Using the material below, return exactly the lines between the one holding "Over Duxly (13, 2445)" and the one holding "Vila de Rei (989, 78)", inclusive, and no others.

[DATA RECORDS — start]

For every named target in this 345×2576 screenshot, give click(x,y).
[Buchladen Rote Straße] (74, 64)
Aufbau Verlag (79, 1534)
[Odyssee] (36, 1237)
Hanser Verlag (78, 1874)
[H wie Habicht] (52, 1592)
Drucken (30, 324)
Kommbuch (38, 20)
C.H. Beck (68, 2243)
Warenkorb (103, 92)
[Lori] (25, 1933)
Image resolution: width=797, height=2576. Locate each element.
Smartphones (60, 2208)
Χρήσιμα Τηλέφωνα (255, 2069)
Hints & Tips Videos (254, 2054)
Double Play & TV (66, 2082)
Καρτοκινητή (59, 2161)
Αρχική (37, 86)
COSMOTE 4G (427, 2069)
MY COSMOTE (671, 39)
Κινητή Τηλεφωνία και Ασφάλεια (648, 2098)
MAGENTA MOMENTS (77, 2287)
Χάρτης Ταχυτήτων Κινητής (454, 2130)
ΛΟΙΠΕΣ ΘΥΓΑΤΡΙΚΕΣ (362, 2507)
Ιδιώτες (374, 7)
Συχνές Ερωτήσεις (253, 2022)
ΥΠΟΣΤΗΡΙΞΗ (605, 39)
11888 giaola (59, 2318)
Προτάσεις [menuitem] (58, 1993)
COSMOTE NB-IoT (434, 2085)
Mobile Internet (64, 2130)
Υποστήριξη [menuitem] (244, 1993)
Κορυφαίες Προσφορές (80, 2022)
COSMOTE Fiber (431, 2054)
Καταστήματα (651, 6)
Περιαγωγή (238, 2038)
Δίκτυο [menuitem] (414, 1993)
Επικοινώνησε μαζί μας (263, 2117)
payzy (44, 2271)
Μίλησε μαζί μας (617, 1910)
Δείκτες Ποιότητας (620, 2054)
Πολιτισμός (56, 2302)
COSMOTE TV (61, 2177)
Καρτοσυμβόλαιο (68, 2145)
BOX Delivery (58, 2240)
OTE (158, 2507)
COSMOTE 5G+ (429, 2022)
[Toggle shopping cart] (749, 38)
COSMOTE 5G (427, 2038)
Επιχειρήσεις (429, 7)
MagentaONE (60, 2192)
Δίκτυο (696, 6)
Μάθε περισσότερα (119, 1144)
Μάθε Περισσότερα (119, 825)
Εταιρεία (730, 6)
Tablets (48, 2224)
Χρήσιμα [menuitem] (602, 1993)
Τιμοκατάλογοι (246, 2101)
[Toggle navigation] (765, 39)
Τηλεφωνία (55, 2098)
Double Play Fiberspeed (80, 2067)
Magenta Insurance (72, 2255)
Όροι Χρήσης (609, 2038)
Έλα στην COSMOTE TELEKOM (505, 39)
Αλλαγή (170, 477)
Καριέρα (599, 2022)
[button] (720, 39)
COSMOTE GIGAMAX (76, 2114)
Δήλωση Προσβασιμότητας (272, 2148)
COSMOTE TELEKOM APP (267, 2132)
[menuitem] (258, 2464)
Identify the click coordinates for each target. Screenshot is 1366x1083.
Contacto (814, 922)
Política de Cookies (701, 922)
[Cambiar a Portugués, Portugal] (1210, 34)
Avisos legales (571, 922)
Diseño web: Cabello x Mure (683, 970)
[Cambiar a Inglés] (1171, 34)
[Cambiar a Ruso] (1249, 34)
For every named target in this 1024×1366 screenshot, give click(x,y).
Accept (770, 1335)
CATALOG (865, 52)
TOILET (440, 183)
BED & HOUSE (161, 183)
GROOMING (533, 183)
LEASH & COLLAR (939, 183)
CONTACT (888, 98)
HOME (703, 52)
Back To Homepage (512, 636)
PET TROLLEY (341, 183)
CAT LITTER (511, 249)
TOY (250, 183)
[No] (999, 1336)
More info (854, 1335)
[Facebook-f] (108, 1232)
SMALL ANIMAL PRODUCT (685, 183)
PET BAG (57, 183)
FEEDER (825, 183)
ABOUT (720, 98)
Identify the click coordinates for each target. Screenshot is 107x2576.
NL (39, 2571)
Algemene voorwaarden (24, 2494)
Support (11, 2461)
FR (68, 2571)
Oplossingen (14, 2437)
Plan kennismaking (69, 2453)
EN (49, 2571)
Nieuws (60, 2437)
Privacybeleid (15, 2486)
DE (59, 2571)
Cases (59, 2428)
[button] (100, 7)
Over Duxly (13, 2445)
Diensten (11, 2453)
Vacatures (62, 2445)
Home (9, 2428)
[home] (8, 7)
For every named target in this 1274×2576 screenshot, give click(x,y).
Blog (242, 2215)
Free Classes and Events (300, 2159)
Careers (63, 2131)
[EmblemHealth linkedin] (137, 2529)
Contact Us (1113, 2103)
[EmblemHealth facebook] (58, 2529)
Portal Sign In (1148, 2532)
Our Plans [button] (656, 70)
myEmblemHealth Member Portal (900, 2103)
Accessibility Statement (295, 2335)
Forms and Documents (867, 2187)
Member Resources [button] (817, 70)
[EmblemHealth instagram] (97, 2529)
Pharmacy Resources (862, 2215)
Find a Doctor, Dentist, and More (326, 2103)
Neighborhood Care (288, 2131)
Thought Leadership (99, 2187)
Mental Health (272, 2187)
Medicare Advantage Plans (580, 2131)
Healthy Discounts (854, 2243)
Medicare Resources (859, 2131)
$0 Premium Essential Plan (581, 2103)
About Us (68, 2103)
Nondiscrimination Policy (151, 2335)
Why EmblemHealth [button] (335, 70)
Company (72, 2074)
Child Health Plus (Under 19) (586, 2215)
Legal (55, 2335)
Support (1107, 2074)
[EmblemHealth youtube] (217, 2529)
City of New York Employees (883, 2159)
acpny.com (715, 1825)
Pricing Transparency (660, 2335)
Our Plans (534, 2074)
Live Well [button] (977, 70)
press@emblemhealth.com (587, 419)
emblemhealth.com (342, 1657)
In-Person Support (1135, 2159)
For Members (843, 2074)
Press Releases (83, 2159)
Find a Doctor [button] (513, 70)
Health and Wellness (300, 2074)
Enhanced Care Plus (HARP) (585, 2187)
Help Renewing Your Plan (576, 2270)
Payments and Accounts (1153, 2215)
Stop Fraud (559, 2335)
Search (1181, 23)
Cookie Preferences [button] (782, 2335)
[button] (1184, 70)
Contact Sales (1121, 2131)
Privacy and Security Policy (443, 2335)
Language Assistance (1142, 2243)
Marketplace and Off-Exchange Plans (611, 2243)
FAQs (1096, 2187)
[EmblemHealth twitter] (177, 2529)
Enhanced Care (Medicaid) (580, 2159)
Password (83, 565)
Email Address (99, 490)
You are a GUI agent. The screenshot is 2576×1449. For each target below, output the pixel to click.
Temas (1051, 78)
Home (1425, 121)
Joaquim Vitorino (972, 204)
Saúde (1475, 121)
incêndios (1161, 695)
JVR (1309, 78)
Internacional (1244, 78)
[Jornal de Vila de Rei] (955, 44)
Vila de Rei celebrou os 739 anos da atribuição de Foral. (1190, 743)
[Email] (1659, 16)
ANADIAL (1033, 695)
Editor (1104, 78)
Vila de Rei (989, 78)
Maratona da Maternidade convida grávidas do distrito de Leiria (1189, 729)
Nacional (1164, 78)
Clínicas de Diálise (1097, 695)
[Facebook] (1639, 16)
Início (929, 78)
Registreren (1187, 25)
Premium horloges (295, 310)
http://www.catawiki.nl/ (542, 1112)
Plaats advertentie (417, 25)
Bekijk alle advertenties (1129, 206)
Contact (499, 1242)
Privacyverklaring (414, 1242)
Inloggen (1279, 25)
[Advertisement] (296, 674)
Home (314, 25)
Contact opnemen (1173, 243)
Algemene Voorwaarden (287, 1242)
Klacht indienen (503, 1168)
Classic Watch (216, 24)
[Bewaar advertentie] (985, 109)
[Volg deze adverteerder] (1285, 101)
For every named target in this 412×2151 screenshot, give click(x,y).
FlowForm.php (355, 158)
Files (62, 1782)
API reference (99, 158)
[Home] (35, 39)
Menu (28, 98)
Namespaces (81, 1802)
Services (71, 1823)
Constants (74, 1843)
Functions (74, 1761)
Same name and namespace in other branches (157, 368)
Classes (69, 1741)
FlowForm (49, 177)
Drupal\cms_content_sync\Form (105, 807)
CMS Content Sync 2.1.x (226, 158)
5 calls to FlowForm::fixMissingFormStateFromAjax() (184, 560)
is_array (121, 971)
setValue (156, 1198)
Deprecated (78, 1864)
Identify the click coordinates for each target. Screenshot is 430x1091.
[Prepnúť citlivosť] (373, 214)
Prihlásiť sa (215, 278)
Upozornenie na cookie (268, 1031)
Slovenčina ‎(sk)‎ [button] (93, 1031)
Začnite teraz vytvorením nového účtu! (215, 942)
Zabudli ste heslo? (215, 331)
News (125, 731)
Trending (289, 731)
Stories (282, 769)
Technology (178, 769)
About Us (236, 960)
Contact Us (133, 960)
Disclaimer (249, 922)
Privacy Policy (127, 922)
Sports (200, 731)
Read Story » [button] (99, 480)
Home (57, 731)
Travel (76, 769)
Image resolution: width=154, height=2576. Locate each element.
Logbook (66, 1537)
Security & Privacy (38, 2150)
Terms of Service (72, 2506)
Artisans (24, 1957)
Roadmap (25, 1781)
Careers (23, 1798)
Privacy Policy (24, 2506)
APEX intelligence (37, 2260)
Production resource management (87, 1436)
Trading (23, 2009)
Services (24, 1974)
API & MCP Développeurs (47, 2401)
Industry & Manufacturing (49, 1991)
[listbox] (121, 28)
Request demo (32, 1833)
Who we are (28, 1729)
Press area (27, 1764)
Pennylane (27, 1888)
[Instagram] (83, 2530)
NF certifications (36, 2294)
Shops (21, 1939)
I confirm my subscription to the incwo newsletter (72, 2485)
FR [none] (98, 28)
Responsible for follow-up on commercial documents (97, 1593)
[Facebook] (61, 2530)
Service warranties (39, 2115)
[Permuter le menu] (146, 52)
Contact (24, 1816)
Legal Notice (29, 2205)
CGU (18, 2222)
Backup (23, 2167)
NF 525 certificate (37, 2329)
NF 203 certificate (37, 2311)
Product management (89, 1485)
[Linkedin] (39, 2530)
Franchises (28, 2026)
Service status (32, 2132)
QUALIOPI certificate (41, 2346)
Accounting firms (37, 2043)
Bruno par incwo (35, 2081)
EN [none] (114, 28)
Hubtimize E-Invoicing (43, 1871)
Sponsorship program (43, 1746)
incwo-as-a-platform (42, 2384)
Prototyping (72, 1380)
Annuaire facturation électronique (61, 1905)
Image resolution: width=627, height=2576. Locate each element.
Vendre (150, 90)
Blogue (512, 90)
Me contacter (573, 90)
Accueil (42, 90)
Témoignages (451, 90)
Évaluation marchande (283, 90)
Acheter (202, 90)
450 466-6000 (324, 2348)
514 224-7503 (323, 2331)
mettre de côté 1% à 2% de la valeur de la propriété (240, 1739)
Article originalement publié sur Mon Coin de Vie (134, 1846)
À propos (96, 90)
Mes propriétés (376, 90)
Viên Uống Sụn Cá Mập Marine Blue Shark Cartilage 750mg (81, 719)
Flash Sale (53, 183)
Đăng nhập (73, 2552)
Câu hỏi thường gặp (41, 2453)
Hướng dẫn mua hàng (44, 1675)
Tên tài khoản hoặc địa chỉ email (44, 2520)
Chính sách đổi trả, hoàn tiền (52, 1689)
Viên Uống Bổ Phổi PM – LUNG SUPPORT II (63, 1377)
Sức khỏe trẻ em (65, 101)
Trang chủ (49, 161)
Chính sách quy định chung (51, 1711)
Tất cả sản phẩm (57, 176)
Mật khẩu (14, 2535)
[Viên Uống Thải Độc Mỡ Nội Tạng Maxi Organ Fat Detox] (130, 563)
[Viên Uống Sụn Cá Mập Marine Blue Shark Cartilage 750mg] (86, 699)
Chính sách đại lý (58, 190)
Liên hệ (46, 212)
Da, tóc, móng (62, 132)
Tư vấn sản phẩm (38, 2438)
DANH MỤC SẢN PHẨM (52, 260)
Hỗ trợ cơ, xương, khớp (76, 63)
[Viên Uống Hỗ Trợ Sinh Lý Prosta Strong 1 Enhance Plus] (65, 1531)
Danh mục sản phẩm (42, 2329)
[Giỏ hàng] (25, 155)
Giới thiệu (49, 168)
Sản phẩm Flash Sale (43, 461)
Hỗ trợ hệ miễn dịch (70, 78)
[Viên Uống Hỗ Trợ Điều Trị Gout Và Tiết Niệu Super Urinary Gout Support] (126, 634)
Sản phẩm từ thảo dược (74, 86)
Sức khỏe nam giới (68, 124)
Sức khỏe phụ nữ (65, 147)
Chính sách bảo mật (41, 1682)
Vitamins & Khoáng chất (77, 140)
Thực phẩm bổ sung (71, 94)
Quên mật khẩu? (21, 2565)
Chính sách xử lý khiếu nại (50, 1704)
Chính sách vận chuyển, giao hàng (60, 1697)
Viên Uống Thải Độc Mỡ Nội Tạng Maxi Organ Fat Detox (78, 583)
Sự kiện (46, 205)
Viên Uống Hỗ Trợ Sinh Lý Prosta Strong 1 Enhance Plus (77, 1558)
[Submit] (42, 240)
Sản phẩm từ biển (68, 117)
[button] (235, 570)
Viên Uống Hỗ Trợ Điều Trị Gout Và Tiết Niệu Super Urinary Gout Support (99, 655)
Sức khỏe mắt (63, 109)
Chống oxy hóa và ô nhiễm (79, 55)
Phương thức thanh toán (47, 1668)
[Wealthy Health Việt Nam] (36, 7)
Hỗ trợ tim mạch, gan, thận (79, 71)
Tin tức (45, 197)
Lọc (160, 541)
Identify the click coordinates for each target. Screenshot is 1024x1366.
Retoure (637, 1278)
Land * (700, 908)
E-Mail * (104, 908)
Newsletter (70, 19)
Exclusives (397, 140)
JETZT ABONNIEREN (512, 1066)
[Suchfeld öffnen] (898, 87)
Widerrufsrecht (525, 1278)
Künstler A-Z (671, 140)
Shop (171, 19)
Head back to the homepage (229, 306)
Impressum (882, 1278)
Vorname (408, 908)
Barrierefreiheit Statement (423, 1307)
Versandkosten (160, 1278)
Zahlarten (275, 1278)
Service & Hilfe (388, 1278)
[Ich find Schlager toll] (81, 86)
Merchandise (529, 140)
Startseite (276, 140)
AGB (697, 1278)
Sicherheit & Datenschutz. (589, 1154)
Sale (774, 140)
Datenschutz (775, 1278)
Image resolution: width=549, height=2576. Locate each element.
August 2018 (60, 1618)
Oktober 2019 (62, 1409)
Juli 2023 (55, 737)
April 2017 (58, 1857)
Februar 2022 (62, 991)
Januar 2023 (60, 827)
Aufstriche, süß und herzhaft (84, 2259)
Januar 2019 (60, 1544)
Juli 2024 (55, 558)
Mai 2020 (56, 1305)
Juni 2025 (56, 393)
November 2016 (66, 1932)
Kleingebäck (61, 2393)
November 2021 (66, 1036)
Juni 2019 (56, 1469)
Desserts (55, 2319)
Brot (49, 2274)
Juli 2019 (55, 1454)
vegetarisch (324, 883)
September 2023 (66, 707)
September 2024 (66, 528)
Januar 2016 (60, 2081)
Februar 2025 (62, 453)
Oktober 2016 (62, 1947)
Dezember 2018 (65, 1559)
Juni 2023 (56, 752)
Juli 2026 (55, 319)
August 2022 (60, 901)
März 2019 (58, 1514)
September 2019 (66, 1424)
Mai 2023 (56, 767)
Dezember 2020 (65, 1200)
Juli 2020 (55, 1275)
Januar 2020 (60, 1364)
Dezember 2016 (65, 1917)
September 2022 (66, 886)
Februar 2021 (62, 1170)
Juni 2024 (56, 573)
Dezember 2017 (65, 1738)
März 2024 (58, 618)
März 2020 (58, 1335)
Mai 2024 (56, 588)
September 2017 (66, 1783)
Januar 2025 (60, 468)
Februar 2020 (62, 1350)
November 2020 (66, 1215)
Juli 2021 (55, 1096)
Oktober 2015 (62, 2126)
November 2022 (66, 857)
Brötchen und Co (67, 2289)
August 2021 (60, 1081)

[DATA RECORDS — finish]

RESPONSE BELOW:
Over Duxly (13, 2445)
Diensten (11, 2453)
Vacatures (62, 2445)
Home (9, 2428)
[home] (8, 7)
For every named target in this 1274×2576 screenshot, give click(x,y).
Blog (242, 2215)
Free Classes and Events (300, 2159)
Careers (63, 2131)
[EmblemHealth linkedin] (137, 2529)
Contact Us (1113, 2103)
[EmblemHealth facebook] (58, 2529)
Portal Sign In (1148, 2532)
Our Plans [button] (656, 70)
myEmblemHealth Member Portal (900, 2103)
Accessibility Statement (295, 2335)
Forms and Documents (867, 2187)
Member Resources [button] (817, 70)
[EmblemHealth instagram] (97, 2529)
Pharmacy Resources (862, 2215)
Find a Doctor, Dentist, and More (326, 2103)
Neighborhood Care (288, 2131)
Thought Leadership (99, 2187)
Mental Health (272, 2187)
Medicare Advantage Plans (580, 2131)
Healthy Discounts (854, 2243)
Medicare Resources (859, 2131)
$0 Premium Essential Plan (581, 2103)
About Us (68, 2103)
Nondiscrimination Policy (151, 2335)
Why EmblemHealth [button] (335, 70)
Company (72, 2074)
Child Health Plus (Under 19) (586, 2215)
Legal (55, 2335)
Support (1107, 2074)
[EmblemHealth youtube] (217, 2529)
City of New York Employees (883, 2159)
acpny.com (715, 1825)
Pricing Transparency (660, 2335)
Our Plans (534, 2074)
Live Well [button] (977, 70)
press@emblemhealth.com (587, 419)
emblemhealth.com (342, 1657)
In-Person Support (1135, 2159)
For Members (843, 2074)
Press Releases (83, 2159)
Find a Doctor [button] (513, 70)
Health and Wellness (300, 2074)
Enhanced Care Plus (HARP) (585, 2187)
Help Renewing Your Plan (576, 2270)
Payments and Accounts (1153, 2215)
Stop Fraud (559, 2335)
Search (1181, 23)
Cookie Preferences [button] (782, 2335)
[button] (1184, 70)
Contact Sales (1121, 2131)
Privacy and Security Policy (443, 2335)
Language Assistance (1142, 2243)
Marketplace and Off-Exchange Plans (611, 2243)
FAQs (1096, 2187)
[EmblemHealth twitter] (177, 2529)
Enhanced Care (Medicaid) (580, 2159)
Password (83, 565)
Email Address (99, 490)
You are a GUI agent. The screenshot is 2576×1449. For each target below, output the pixel to click.
Temas (1051, 78)
Home (1425, 121)
Joaquim Vitorino (972, 204)
Saúde (1475, 121)
incêndios (1161, 695)
JVR (1309, 78)
Internacional (1244, 78)
[Jornal de Vila de Rei] (955, 44)
Vila de Rei celebrou os 739 anos da atribuição de Foral. (1190, 743)
[Email] (1659, 16)
ANADIAL (1033, 695)
Editor (1104, 78)
Vila de Rei (989, 78)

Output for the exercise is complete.